**About this task**
Copy verbatim the block of lines in the entries below whose first line contains "Trey Songz - How Many Times (603, 184)" and whose last line contains "112's For Us (1236, 160)". Leave out all other lines.

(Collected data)

-- Opening Marker --

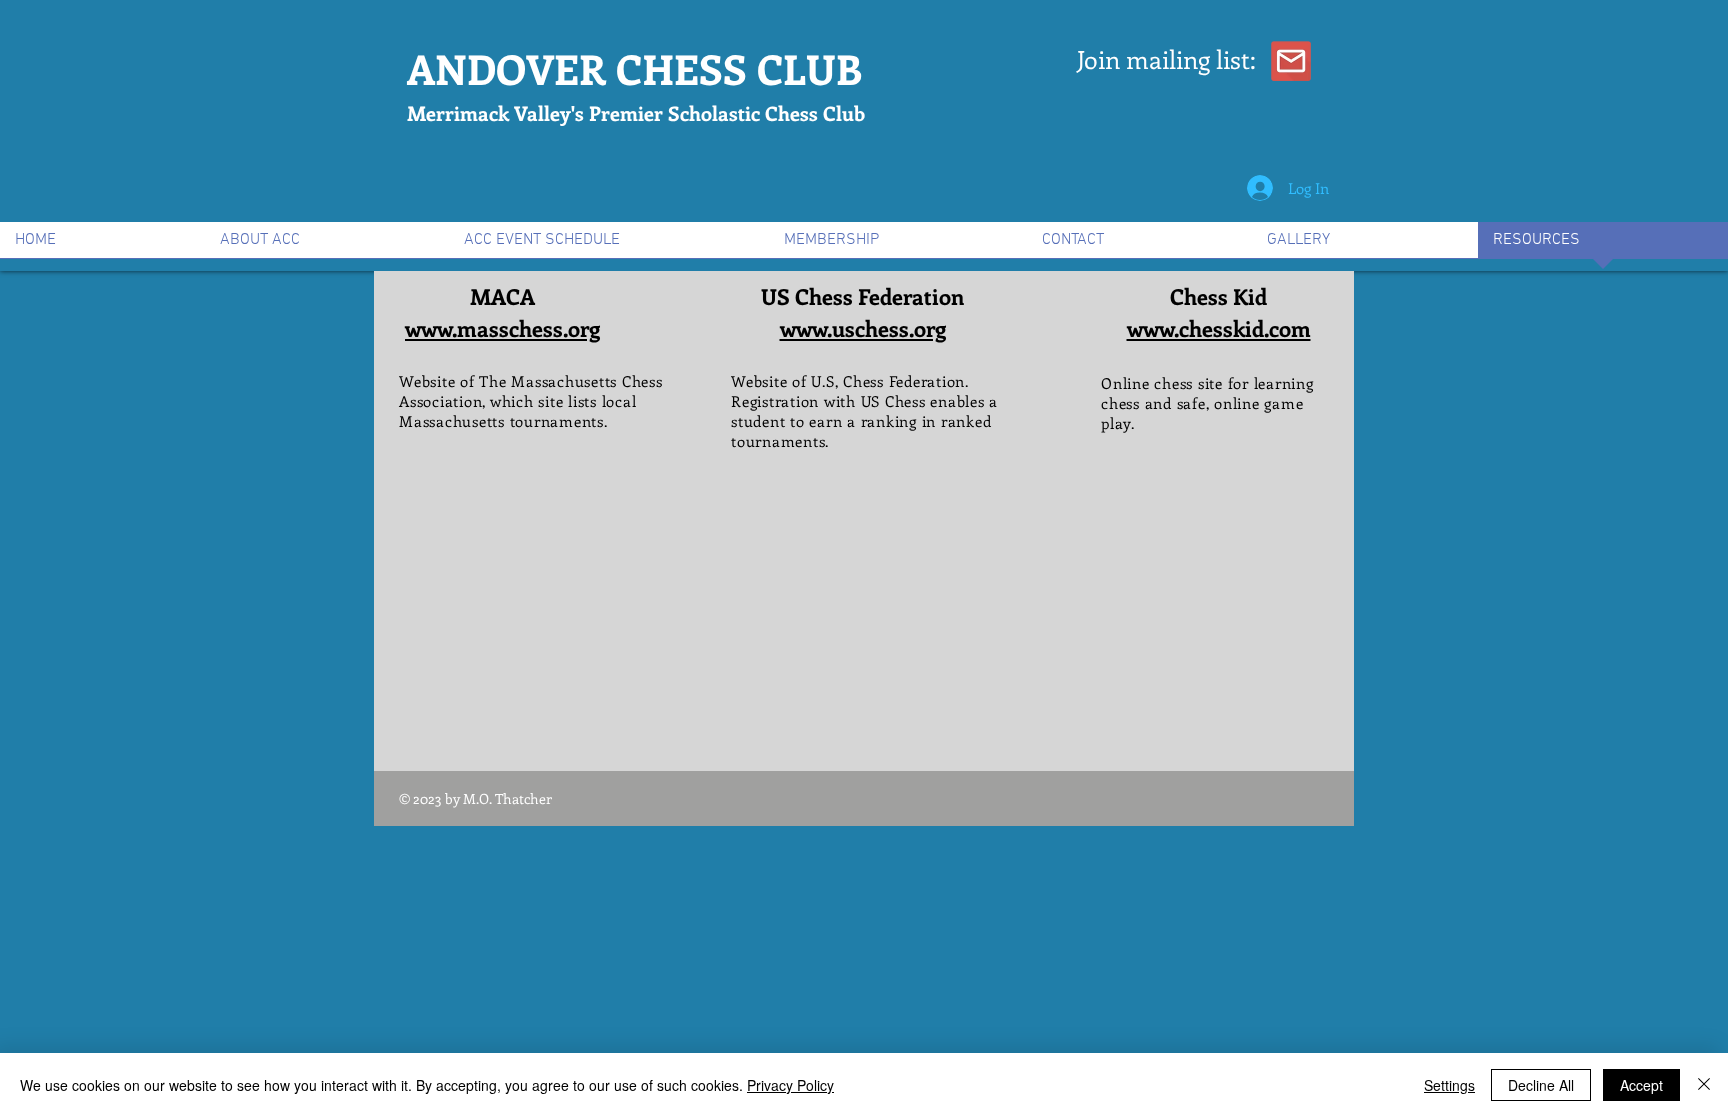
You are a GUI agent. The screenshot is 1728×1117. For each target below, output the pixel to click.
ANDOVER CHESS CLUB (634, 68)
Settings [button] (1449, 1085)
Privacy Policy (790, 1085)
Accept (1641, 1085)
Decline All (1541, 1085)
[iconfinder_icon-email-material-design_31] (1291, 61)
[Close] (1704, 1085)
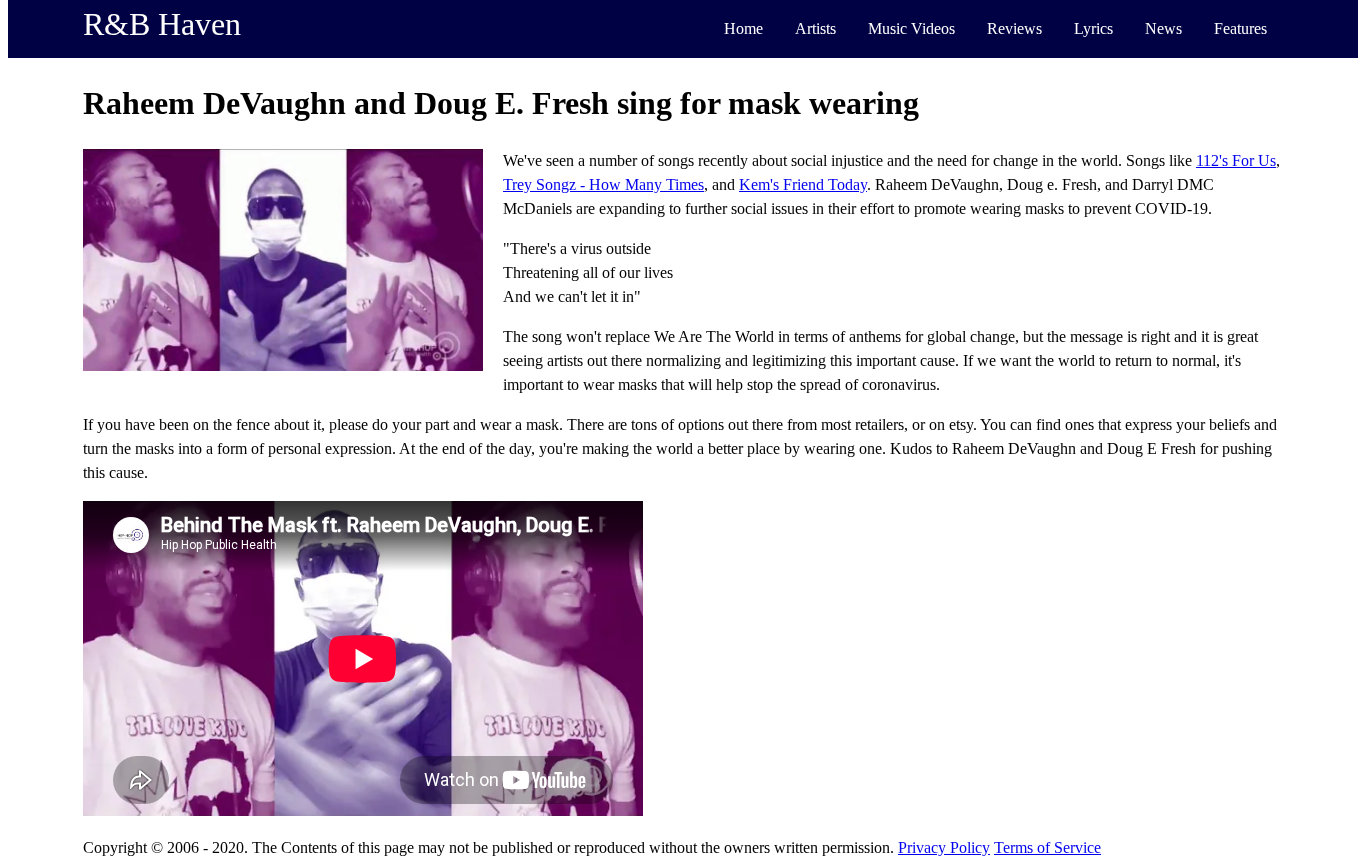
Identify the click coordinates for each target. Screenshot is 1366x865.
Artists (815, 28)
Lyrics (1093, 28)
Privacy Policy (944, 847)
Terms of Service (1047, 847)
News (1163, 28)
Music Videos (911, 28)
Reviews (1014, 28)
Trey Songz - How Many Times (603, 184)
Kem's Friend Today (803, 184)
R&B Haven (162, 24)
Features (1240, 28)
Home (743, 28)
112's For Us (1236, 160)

-- Closing Marker --
-- Opening Marker --

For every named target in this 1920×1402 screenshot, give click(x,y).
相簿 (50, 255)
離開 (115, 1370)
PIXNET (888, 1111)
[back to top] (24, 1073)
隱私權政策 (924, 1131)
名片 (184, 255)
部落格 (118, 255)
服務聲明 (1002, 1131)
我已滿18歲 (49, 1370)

-- Closing Marker --
-- Opening Marker --

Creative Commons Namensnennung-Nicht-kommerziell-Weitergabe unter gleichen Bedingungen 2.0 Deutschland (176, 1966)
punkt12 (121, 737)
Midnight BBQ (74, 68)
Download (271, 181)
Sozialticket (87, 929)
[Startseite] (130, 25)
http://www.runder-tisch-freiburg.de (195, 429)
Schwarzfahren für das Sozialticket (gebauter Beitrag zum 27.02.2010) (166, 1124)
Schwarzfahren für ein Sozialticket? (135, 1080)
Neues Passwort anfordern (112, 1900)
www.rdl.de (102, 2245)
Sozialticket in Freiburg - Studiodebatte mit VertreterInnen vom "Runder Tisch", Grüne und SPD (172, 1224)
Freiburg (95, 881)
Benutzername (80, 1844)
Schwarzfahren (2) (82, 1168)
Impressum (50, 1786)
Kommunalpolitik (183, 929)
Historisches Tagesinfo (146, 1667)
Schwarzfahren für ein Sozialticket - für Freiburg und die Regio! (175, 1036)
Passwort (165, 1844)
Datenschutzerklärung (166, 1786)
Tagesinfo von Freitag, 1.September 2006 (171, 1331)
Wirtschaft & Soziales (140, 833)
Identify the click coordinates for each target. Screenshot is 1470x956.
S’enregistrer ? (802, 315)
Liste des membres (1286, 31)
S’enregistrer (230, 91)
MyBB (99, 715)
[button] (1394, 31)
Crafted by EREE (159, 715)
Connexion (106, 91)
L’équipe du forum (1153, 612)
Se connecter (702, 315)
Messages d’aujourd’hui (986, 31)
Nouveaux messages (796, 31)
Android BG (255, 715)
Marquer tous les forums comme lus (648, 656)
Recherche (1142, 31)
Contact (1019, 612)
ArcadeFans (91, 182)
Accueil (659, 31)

-- Closing Marker --

**Final answer**
Trey Songz - How Many Times (603, 184)
Kem's Friend Today (803, 184)
R&B Haven (162, 24)
Features (1240, 28)
Home (743, 28)
112's For Us (1236, 160)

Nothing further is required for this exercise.